There is no way that you can call that hairstyle silly–1000 points
2. Does the leadership have a penchant for military spending and nuclear weapons?
No, because they do not spend nearly enough money on nuclear weapons, who could?–500 points
3. Does your country have a great history of colonial rule and military conquest?
No, we have never sought an Empire–100 points
4. Are your country’s international borders fenced?
Not any more because someone dug a tunnel underneath the one secure border we had and anyway anyone can get in from Scotland–1000 points
Not yet and I am personally overseeing the construction of the one nearest me to the south–1000 points (if you are from the US) or 5 points (if you are from Scotland or Canada)
5. Do you already have the ideal leader?
No, there is no such thing–5 points
Yes – 50 points
I think to be ideal then we would be looking for some sort of cross between Rodrigo Duterte, Kim Jong-un, Robert Mugabe, Saparmurat Niyazov, Donald Trump and Jacob Zuma–50,000 points
6. Are you still answering these questions?
Over 10-good, only minor colonisation required.
You could probably still do with a short visit from a small expeditionary force given that you were concerned enough to answer these questions in the first place.
Between 100-1000–serious; urgent colonisation required.
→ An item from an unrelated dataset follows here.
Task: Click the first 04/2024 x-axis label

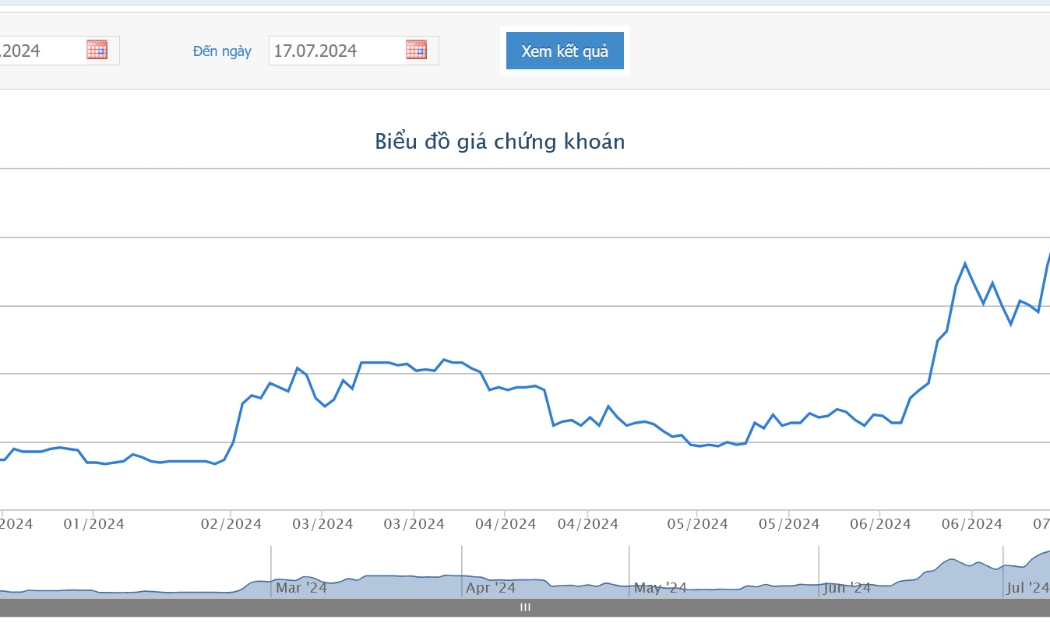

Please invite your nearest neighbour to come and sign some quick treaties ceding territory and trading rights to them. Make sure they are signed by unrepresentative leaders, preferably in languages you don’t understand.
Over 1000-Even more serious.
Your country may or may not be alright but you are a basket case. Are you from Nambia ?
Dan Brockington directs the Sheffield Institute of International Development at the University of Sheffield. His research covers diverse aspects of conservation, agriculture development and celebrity entailing fieldwork in remote parts of East Africa and offices and events in central London.